A Newport native, Kavanagh owned SAMSON Productions, a Burlington entertainment company that produced variety shows, improv-comedy murder mysteries, and television, film and stage productions. Many longtime Vermonters remember Kavanagh from the weekly TV talk show he hosted on WCAX, “Late Night Saturday,” which aired for three seasons in the late 2000s.
Local fans of “The Simpsons” have Kavanagh to thank for putting Vermont on that show’s proverbial map. When Twentieth Century Fox issued a nationwide The Simpsons Movie Hometown Movie Challenge video contest in 2007, Kavanagh wrote, directed and starred in the short live-action video, in which he portrayed Homer Simpson. It won Springfield, Vt., the right to host the film’s world premiere.
Kavanagh, who lived in South Burlington, was diagnosed with colorectal cancer in May 2016, just months after he and Candy started dating. They met while working on “Late Night Saturday.” Humor became their salvation for dealing with the illness.
As Seven Days explored in a February 2019 story titled “Getting Cheeky: Tim Kavanagh and Candy Weston Use Potty Humor to Flush Rectal Cancer,” Kavanagh wrote and performed a one-man standup act called “The Shit Show.” Loaded with what Kavanagh called “self-defecating” humor, the 90-minute set raised thousands of dollars for local cancer charities and helped other cancer patients, their families and caregivers cope with the pain, suffering and indignities of the disease. Among them was fellow comedian and cancer survivor Josie Leavitt.

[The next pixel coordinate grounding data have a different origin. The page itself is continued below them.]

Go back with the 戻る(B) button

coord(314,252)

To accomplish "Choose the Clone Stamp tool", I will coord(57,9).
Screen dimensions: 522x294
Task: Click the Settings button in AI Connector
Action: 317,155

“Tim made cancer fun for both of us, a gift that I will never be able to repay,” Leavitt said. “He reminded me to see the humor in what was happening.”
Burlington entertainer Nichole Magoon remembers Kavanagh from her days as a student, then later work colleague, at Champlain College in the mid-2010s.
“I never left a conversation with Tim without a huge smile on my face. He brought a magnetic energy, a unique spirit to everything he did, whether it was hosting an event or even just attending a meeting,” Magoon wrote in an email. “He was always spreading joy, regardless of how he was feeling or how sick he was.”
“We loved fully and fiercely,” Candy wrote in a Facebook remembrance. “We danced almost daily, sang badly and planned every single detail of multiple family gatherings, always completely overdone to the MAX! We were Extra in every way.”
A celebration of Kavanagh’s life will be announced shortly.